> [What is required] Write out exactly the lines below that run from the one containing "Viewport: 756px width, 541px height." through the one containing "Open notification settings", both included, with no other lines.

Entries shown START

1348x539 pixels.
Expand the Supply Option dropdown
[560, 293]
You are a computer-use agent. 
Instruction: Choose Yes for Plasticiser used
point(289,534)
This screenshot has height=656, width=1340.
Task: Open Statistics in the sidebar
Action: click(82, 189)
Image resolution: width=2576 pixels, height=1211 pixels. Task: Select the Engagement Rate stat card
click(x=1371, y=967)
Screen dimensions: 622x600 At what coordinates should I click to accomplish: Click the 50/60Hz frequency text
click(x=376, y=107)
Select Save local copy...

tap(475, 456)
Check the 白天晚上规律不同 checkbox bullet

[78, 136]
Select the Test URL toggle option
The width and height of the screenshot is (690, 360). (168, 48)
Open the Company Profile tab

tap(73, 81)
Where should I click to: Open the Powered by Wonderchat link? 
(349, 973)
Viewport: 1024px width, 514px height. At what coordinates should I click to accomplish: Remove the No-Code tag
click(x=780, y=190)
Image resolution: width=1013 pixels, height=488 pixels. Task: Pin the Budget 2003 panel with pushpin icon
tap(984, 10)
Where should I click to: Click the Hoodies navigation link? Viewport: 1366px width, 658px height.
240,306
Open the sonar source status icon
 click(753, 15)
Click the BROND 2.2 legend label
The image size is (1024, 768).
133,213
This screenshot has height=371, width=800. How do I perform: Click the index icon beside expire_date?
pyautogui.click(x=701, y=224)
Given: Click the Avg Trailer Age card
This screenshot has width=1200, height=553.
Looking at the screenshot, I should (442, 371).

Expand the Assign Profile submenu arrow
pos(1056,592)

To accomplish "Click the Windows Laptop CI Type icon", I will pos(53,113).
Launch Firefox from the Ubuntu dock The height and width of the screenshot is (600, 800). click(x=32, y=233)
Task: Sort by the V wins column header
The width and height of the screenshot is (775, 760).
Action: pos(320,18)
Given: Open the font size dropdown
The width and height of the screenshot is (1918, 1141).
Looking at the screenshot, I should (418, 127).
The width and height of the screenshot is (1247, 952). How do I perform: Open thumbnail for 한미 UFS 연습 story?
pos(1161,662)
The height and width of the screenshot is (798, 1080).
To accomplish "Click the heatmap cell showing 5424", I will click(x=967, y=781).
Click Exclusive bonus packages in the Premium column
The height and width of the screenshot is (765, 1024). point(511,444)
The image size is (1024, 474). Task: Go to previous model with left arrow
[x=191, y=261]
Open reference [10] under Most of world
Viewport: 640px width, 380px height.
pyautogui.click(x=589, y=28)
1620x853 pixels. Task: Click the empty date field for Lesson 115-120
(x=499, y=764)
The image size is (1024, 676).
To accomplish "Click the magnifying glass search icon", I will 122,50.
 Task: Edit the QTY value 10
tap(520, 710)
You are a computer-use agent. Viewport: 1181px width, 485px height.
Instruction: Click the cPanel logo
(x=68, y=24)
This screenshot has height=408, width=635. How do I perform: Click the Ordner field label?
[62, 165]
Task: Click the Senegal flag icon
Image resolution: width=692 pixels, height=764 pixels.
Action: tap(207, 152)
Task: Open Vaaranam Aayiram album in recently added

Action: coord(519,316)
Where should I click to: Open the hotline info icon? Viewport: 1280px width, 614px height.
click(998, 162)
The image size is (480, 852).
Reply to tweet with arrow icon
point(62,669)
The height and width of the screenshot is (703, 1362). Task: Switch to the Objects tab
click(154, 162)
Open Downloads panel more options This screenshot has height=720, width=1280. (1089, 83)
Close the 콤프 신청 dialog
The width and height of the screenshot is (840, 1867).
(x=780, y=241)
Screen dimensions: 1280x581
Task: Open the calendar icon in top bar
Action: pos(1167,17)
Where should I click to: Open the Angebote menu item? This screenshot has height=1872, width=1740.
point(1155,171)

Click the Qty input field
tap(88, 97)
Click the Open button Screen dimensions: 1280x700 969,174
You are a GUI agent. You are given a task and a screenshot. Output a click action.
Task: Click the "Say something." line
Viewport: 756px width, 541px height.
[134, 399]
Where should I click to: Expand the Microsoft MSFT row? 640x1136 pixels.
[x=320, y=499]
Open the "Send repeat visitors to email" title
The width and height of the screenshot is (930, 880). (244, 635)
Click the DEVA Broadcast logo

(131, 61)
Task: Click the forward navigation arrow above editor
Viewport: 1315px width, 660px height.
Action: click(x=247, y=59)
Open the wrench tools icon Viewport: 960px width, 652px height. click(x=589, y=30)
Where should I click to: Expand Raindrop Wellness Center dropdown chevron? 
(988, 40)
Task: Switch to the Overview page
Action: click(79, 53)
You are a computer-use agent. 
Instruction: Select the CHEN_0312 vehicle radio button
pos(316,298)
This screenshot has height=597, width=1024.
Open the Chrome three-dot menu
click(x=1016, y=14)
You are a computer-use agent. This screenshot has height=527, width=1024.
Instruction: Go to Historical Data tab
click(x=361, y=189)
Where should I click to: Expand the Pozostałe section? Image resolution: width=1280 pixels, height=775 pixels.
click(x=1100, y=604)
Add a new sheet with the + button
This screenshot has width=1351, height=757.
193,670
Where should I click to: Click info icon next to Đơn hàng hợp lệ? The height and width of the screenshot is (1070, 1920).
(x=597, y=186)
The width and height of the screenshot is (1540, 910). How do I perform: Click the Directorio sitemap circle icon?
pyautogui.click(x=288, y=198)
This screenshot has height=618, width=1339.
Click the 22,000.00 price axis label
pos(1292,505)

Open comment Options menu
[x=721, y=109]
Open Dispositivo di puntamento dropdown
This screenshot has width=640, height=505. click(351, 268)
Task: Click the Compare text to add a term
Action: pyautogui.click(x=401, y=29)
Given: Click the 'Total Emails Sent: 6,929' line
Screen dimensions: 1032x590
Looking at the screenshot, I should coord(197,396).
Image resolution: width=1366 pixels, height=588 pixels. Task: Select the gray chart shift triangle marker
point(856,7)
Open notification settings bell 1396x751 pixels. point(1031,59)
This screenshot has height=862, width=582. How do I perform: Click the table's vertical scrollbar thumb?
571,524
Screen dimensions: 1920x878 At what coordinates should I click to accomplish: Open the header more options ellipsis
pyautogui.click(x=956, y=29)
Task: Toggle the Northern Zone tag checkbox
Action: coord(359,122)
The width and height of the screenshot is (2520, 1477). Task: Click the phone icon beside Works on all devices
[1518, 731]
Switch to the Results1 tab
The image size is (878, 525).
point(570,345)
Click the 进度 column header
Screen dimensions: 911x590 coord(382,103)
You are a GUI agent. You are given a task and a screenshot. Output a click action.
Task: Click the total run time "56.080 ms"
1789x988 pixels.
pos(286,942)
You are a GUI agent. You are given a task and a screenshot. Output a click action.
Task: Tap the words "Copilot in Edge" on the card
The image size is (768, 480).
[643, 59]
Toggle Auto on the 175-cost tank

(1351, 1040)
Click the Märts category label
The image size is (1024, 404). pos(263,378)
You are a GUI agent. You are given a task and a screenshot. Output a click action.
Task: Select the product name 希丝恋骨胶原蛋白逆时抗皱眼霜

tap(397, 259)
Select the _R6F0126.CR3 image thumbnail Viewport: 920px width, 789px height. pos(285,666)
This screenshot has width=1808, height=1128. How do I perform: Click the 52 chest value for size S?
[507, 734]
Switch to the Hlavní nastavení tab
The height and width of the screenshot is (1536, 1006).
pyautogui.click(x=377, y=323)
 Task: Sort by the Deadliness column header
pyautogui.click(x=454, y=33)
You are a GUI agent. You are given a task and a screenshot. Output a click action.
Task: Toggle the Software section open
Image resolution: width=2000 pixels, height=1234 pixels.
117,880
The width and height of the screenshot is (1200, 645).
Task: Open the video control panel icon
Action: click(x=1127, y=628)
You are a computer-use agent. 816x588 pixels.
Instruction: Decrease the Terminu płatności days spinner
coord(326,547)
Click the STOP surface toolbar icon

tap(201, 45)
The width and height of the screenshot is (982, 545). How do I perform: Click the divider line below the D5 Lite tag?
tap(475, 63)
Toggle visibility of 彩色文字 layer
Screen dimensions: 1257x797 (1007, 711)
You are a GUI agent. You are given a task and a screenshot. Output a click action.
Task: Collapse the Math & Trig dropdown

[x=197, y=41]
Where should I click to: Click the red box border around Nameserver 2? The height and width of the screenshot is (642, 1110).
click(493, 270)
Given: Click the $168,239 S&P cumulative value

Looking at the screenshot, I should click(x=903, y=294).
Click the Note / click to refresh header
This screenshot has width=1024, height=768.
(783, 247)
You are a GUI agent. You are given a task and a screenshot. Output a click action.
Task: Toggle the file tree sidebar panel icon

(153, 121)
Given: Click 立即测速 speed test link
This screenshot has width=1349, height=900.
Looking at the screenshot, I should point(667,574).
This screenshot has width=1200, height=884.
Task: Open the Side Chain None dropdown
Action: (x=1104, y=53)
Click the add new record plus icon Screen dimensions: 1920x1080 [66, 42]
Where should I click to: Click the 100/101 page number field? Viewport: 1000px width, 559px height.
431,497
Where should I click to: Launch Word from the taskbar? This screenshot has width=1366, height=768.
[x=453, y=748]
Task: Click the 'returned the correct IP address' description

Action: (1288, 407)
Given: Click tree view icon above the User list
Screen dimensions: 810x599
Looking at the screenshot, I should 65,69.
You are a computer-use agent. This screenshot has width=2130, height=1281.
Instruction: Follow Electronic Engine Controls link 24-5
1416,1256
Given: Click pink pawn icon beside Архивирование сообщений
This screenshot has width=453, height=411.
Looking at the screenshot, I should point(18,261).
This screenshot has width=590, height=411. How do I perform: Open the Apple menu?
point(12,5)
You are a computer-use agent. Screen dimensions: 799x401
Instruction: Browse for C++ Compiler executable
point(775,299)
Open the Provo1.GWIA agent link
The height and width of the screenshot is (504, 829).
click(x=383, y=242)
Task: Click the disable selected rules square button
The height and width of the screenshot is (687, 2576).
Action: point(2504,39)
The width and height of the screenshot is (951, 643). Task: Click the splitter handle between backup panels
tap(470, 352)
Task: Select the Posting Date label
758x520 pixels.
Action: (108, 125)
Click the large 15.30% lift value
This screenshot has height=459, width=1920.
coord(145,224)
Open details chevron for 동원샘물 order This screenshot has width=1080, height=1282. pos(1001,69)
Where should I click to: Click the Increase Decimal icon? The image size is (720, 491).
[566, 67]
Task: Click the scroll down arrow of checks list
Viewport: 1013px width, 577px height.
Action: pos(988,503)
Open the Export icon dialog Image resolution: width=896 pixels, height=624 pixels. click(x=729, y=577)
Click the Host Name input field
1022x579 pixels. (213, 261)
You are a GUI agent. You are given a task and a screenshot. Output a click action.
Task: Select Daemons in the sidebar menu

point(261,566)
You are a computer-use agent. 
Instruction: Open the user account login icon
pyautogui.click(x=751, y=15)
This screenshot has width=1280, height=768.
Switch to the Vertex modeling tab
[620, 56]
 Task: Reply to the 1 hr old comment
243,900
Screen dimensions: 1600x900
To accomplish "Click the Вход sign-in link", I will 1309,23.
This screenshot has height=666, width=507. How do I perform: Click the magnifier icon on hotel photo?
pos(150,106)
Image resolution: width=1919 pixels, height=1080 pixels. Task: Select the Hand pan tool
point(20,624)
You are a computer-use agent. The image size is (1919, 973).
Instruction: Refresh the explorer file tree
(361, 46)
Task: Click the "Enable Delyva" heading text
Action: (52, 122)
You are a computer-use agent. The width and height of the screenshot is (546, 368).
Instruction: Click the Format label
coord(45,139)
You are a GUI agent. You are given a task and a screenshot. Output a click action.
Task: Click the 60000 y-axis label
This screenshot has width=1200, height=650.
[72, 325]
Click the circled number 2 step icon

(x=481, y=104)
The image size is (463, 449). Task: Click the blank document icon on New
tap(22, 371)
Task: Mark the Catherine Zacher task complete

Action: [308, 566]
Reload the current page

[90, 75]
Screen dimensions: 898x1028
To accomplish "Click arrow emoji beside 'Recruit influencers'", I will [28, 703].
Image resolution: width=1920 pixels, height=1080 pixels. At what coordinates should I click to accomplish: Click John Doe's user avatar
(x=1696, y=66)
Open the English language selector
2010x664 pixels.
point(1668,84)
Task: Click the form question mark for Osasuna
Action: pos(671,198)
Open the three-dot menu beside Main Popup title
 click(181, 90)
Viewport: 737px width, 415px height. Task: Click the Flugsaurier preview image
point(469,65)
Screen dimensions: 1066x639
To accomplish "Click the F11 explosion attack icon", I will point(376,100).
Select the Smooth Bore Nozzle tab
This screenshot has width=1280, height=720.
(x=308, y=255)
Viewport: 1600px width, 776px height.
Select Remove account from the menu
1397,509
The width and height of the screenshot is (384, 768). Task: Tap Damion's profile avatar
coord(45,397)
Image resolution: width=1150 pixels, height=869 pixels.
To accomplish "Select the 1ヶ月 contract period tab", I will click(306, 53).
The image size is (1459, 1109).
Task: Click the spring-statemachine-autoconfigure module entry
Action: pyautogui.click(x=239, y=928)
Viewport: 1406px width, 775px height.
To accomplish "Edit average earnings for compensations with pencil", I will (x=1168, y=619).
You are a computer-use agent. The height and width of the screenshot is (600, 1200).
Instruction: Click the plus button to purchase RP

Entries shown END

> [Reply]
Viewport: 756px width, 541px height.
[134, 399]
Where should I click to: Expand the Microsoft MSFT row? 640x1136 pixels.
[x=320, y=499]
Open the "Send repeat visitors to email" title
The width and height of the screenshot is (930, 880). (244, 635)
Click the DEVA Broadcast logo

(131, 61)
Task: Click the forward navigation arrow above editor
Viewport: 1315px width, 660px height.
Action: click(x=247, y=59)
Open the wrench tools icon Viewport: 960px width, 652px height. click(x=589, y=30)
Where should I click to: Expand Raindrop Wellness Center dropdown chevron? 
(988, 40)
Task: Switch to the Overview page
Action: click(79, 53)
You are a computer-use agent. 
Instruction: Select the CHEN_0312 vehicle radio button
pos(316,298)
This screenshot has height=597, width=1024.
Open the Chrome three-dot menu
click(x=1016, y=14)
You are a computer-use agent. This screenshot has height=527, width=1024.
Instruction: Go to Historical Data tab
click(x=361, y=189)
Where should I click to: Expand the Pozostałe section? Image resolution: width=1280 pixels, height=775 pixels.
click(x=1100, y=604)
Add a new sheet with the + button
This screenshot has width=1351, height=757.
193,670
Where should I click to: Click info icon next to Đơn hàng hợp lệ? The height and width of the screenshot is (1070, 1920).
(x=597, y=186)
The width and height of the screenshot is (1540, 910). How do I perform: Click the Directorio sitemap circle icon?
pyautogui.click(x=288, y=198)
This screenshot has height=618, width=1339.
Click the 22,000.00 price axis label
pos(1292,505)

Open comment Options menu
[x=721, y=109]
Open Dispositivo di puntamento dropdown
This screenshot has width=640, height=505. click(351, 268)
Task: Click the Compare text to add a term
Action: pyautogui.click(x=401, y=29)
Given: Click the 'Total Emails Sent: 6,929' line
Screen dimensions: 1032x590
Looking at the screenshot, I should coord(197,396).
Image resolution: width=1366 pixels, height=588 pixels. Task: Select the gray chart shift triangle marker
point(856,7)
Open notification settings bell 1396x751 pixels. point(1031,59)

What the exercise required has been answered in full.